=== Material supplied ===

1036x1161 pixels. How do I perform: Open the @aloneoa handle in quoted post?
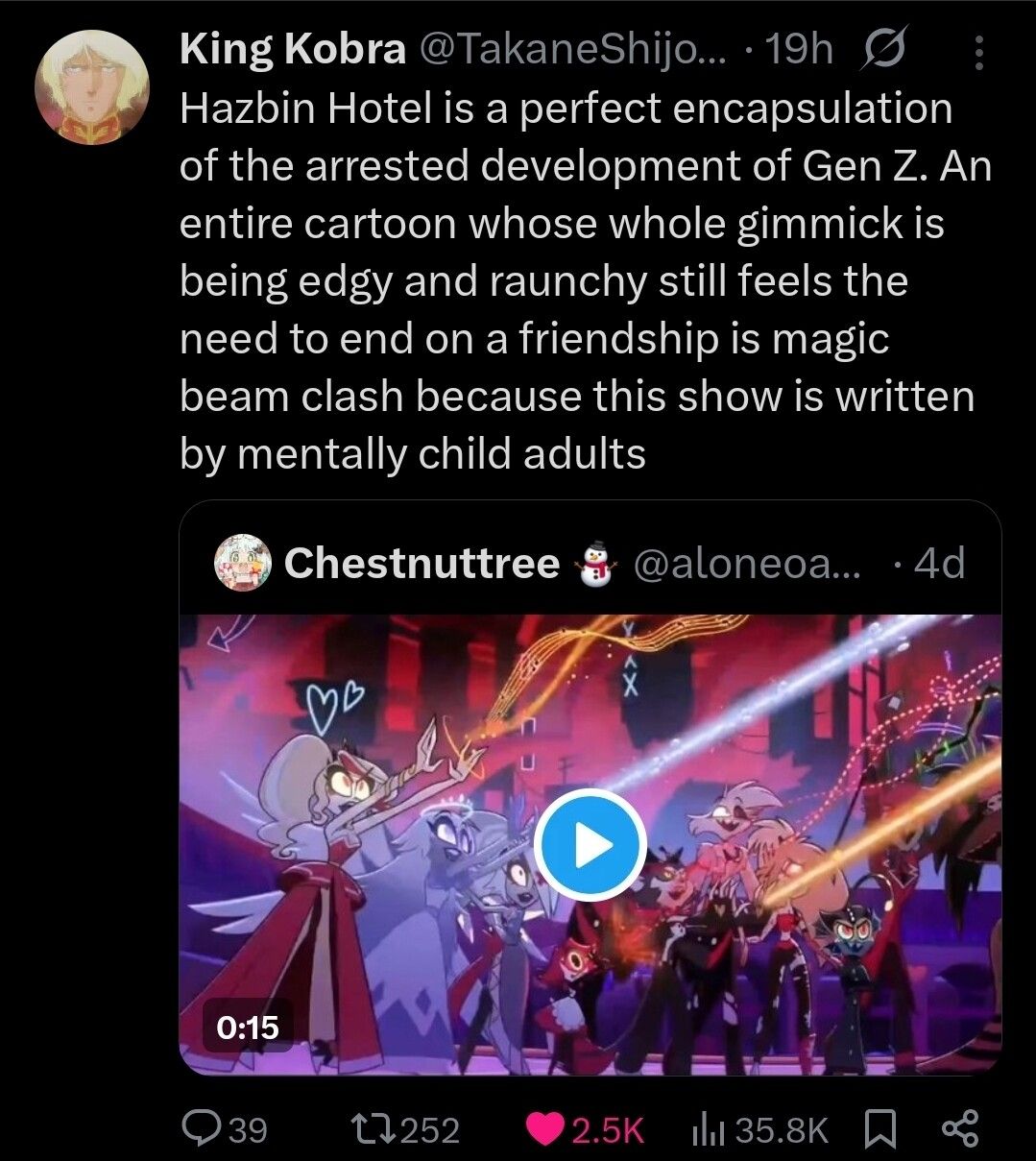point(748,564)
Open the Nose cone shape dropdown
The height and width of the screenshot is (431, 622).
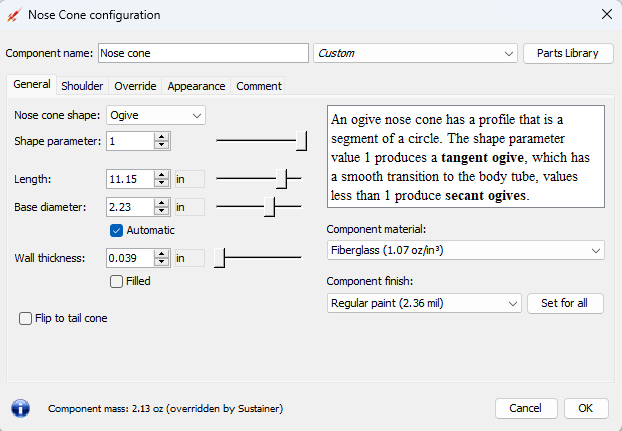(x=156, y=115)
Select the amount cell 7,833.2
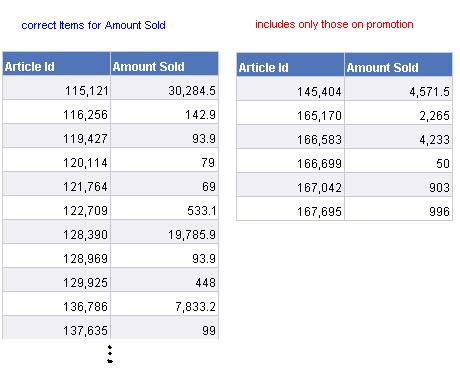Viewport: 460px width, 369px height. pyautogui.click(x=164, y=304)
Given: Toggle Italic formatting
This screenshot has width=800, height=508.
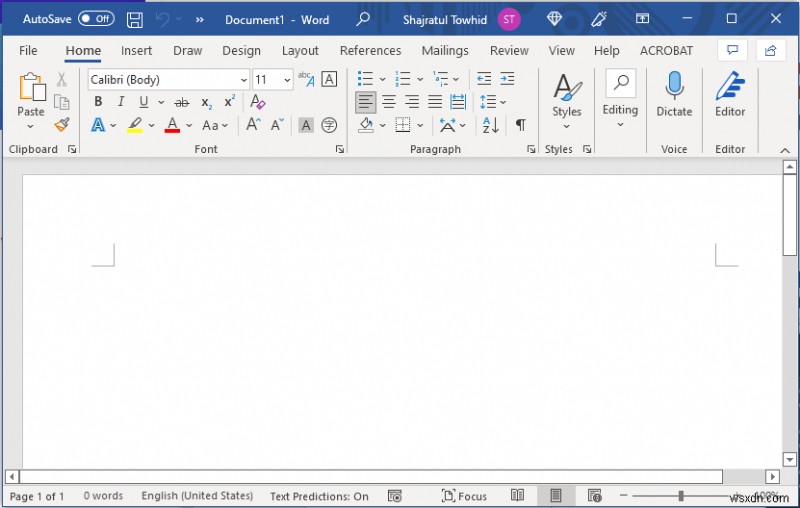Looking at the screenshot, I should click(x=121, y=102).
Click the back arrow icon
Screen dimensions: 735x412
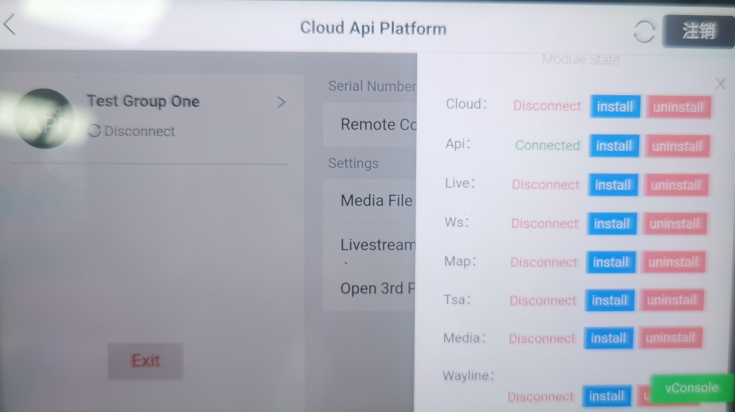[x=10, y=25]
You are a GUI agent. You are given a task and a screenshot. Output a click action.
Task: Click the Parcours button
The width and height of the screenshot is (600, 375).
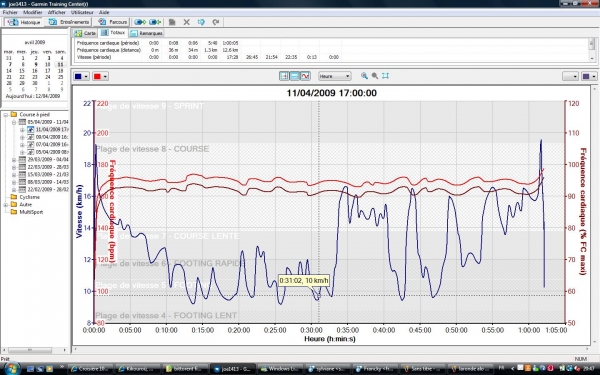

===

*Work required*
Except for the pictures, print the data above exactly.

*Output below*
1036x1161 pixels. How do I perform: Open the @aloneoa handle in quoted post?
point(748,564)
Open the Nose cone shape dropdown
The height and width of the screenshot is (431, 622).
(x=156, y=115)
Select the amount cell 7,833.2
Viewport: 460px width, 369px height. pyautogui.click(x=164, y=304)
Given: Toggle Italic formatting
This screenshot has width=800, height=508.
Looking at the screenshot, I should click(x=121, y=102).
Click the back arrow icon
Screen dimensions: 735x412
[x=10, y=25]
You are a GUI agent. You are given a task and a screenshot. Output a click action.
Task: Click the Parcours button
The width and height of the screenshot is (600, 375).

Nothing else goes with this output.